▶ **AIM OF THE EXERCISE**
Don't include pictures. Quote the lines below from the first through the line that contains "The width and".
(SUPPLIED RECORDS)
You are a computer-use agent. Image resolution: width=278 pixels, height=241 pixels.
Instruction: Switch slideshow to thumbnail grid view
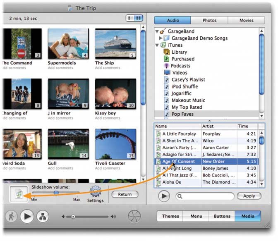tap(138, 18)
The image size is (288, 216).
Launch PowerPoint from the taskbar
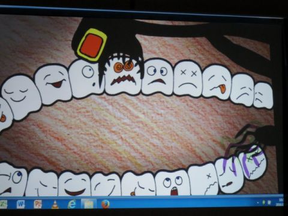point(38,204)
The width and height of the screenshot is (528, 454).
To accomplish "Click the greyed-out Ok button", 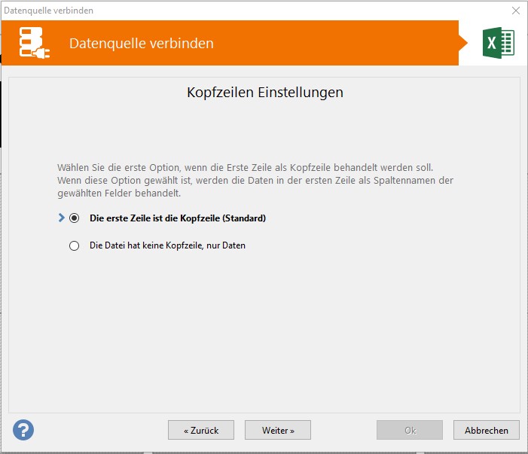I will tap(410, 430).
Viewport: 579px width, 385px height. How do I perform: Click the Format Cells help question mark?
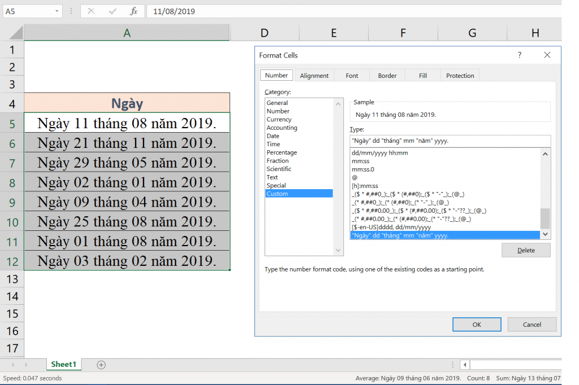click(520, 55)
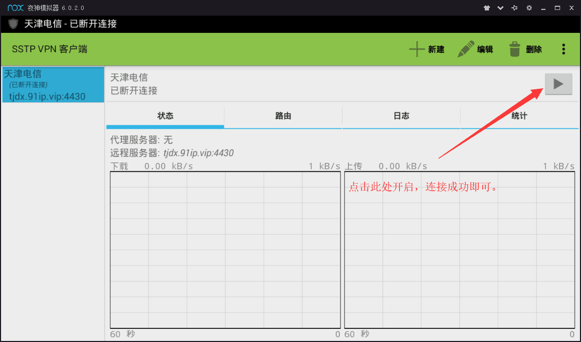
(End SUPPLIED RECORDS)
▶ **SOLUTION FOR THIS PROBLEM**
You are a computer-use agent. Image resolution: width=278 pixels, height=241 pixels.
Instruction: Switch slideshow to thumbnail grid view
tap(138, 18)
The image size is (288, 216).
Launch PowerPoint from the taskbar
point(38,204)
The width and height of the screenshot is (528, 454).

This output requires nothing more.